Founder of the Edible School Garden, Gia De Picciotto, talks us through the value of growing veggies at home and with your children and gives us her top tips to make the most of your space.
Growing up, my mother and grandmother did everything possible to make my meals more nutritious. I distinctly recall everything I ate being sprinkled with berries and wheat germ – which I liken to chia seeds today. When I had my first son, I realised that food for me meant wellness and that, by providing my family with nutrient-dense, seasonal meals, I would be able to keep our immune systems strong and healthy.
When my son started school, I quickly learned that not everyone knew the basics so I set up the Edible School Garden to present a solution and an opportunity for all children to appreciate and understand good food and good food choices. Good food is vital to our children’s health and academic achievement so making it fun and fascinating helps ensures a truly edible education.
My kids have been involved in the food we eat at home since they were small. They continue to join me at farmers’ markets, in planting and growing when we can. We spend many evenings perusing cookbooks, meal planning and, when possible, shopping for ingredients; their enthusiasm continues to grow the more they participate. We talk a lot about the way foods from the earth can taste good and make you feel good but even my children need encouragement too – especially my little one. If he had things his way, he wouldn’t be choosing anything out of the soil!
I set up the Edible School Garden to present a solution and an opportunity for all children to appreciate and understand good food and good food choices.

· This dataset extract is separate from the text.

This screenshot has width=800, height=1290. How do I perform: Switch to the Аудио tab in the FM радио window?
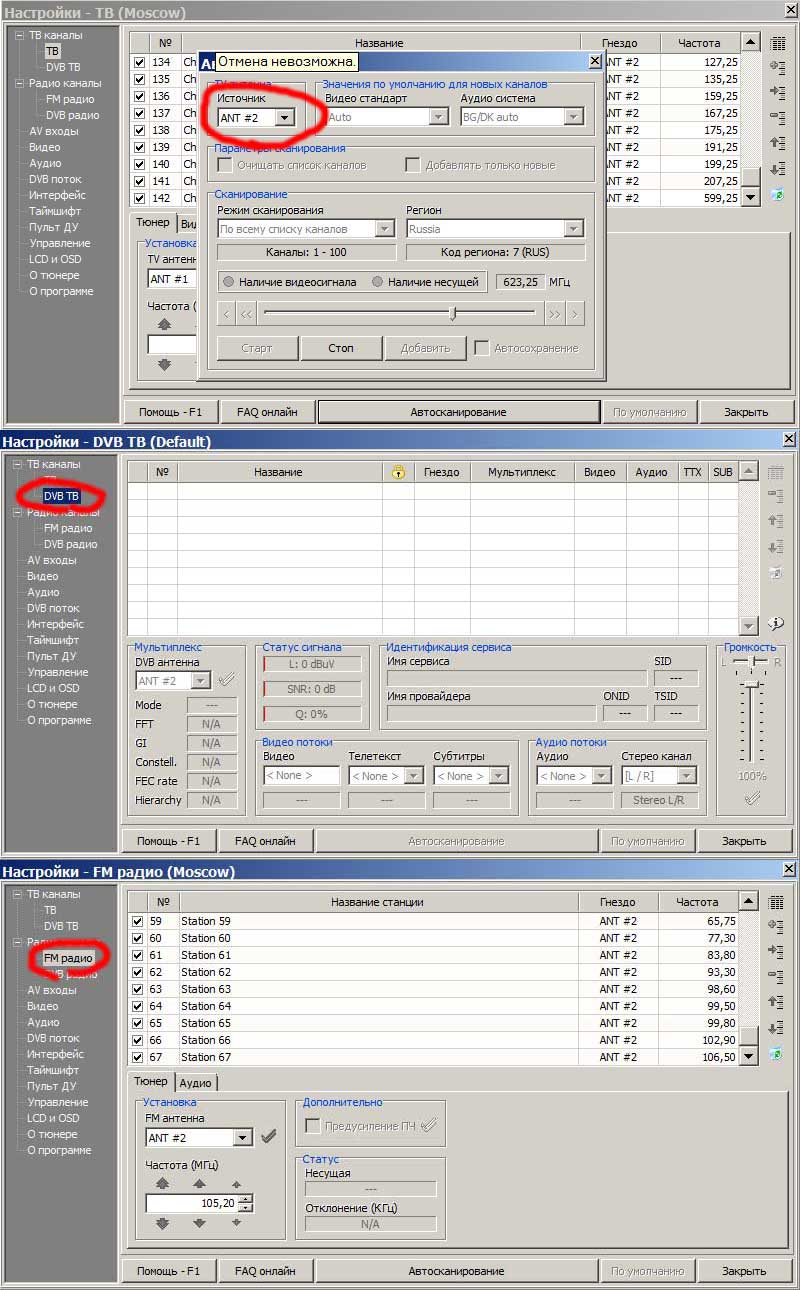tap(195, 1082)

However, I can tell you that from the moment he is actively involved, his palate suddenly changes and he becomes open to taking risks on what he might previously have thought were the strangest, most unattractive looking veggies. I find that empowering my children to make their own choices is extremely effective: ‘do you boys think we should add peas or sweet potato to this tonight?; what shape would you like me to cut the courgette into?’ – the more invested they are in the meal, the more they will experiment with different tastes and enjoy them.

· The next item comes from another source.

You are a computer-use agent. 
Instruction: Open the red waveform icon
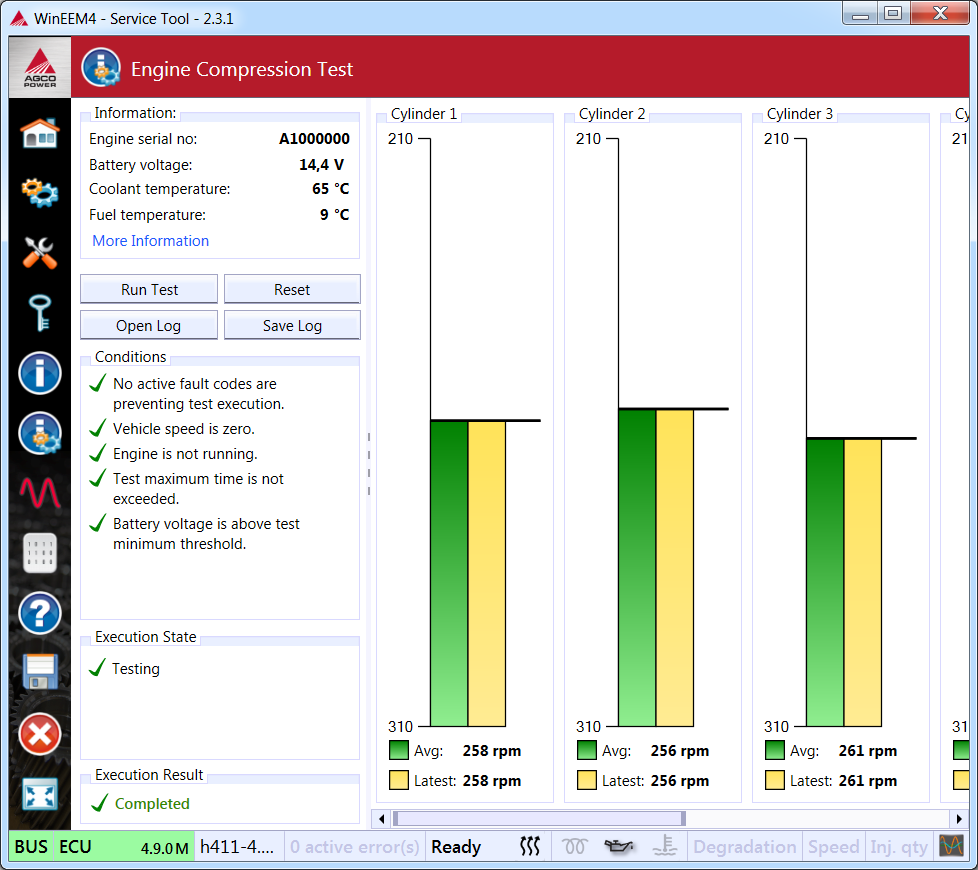click(x=40, y=492)
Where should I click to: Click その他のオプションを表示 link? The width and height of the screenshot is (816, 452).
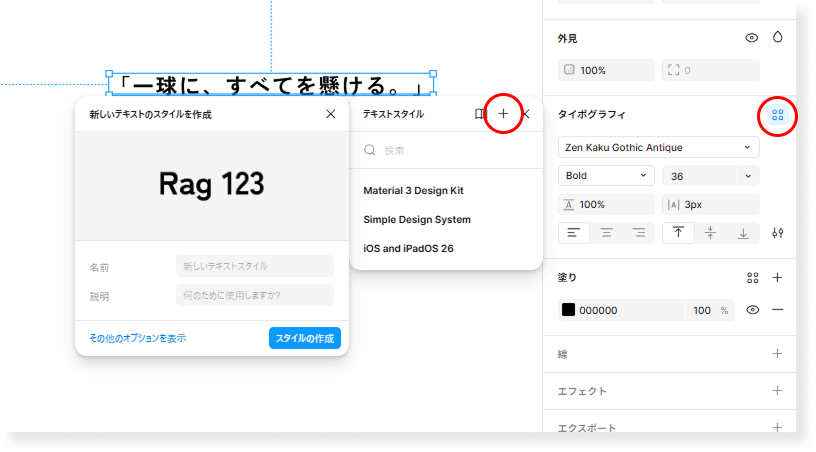coord(137,338)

This is precisely what I see happening with the Edible School Garden. As it becomes embraced at a school through teachers, lessons and pupils, the most amazing things start to happen. Children appreciate, respect and learn from food without labels and eating them becomes an instinctive, positive food habit. The quality of food in England’s schools has improved enormously since 2005, when Jamie Oliver alerted the nation to the horrors of the Turkey Twizzle, and the best schools do a brilliant job of weaving food education into school via or alongside reading, writing and arithmetic.
The quality of food in England’s schools has improved enormously since 2005, when Jamie Oliver alerted the nation to the horrors of the Turkey Twizzle…
But there is still work to be done. This country faces a serious health crisis, and we can contribute to fixing it just by going back to basics. We have a responsibility to prolong the lives of the next generation. Where there is no edible education, I challenge the school to help. All of our children deserve it.
There are countless reasons I can think of to create an edible garden at home too. Education is just as important outside school parameters. The best part is that you don’t have to live on acres of land in the country or be an experienced gardener to reap the rewards.
Here are my top tips for getting started in a city or small area:
- Make the most of your space. Whether it’s a full garden, containers or a window box, you can create beautiful plant foods. If it’s a window box go for a multitude of amazing herbs that you’ll be able to sprinkle on food and use to transform a simple dish, adding not just taste and flavour, but also a serious nutritional kick.
- Soil: head to your local nursery and get the best quality you can; one that’s suited to your environment. Have your kids get their hands dirty.
- Make your children mini gardeners: give your kids jobs associated with your garden, even after you’ve finished planting.
- Seasonal eating takes planning. Make sure you are planting at the optimum time for the foods to grow to their full potential during the right season.
- Enjoy! Show your kids where their food comes from and let them share in the pure joy of being able to pick tomatoes or herbs for your salad. Use it as an opportunity to diversify the foods and the dishes you are eating.